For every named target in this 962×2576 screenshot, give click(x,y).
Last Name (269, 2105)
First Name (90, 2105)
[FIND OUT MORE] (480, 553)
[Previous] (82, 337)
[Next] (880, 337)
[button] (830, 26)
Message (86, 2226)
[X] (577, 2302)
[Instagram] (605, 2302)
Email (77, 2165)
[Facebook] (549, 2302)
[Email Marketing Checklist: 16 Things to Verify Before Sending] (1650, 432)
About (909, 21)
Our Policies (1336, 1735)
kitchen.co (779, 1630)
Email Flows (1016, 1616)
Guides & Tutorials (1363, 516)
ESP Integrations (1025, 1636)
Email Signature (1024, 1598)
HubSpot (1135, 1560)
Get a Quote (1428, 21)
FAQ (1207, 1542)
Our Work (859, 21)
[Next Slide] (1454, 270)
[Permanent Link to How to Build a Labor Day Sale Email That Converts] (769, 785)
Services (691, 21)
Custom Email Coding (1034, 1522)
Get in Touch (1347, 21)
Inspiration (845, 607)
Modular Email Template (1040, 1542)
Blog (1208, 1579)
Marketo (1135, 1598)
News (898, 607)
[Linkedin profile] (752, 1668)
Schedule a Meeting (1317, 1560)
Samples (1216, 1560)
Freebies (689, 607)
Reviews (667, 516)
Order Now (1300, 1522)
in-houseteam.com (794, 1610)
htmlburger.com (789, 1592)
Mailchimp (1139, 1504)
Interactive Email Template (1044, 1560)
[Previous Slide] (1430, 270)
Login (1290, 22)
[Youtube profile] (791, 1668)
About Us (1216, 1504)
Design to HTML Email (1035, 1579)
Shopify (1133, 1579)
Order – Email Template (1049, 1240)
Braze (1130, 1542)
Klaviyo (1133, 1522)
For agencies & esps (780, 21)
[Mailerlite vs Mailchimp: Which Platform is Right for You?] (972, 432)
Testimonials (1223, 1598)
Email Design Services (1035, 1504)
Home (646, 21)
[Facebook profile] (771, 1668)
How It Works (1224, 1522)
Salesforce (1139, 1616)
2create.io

# # # #

Work required:
Restate verbatim all lines from the start of the data through the line containing "[Next Slide] (1454, 270)", with both ends kept.

Written reply:
For every named target in this 962×2576 screenshot, give click(x,y).
Last Name (269, 2105)
First Name (90, 2105)
[FIND OUT MORE] (480, 553)
[Previous] (82, 337)
[Next] (880, 337)
[button] (830, 26)
Message (86, 2226)
[X] (577, 2302)
[Instagram] (605, 2302)
Email (77, 2165)
[Facebook] (549, 2302)
[Email Marketing Checklist: 16 Things to Verify Before Sending] (1650, 432)
About (909, 21)
Our Policies (1336, 1735)
kitchen.co (779, 1630)
Email Flows (1016, 1616)
Guides & Tutorials (1363, 516)
ESP Integrations (1025, 1636)
Email Signature (1024, 1598)
HubSpot (1135, 1560)
Get a Quote (1428, 21)
FAQ (1207, 1542)
Our Work (859, 21)
[Next Slide] (1454, 270)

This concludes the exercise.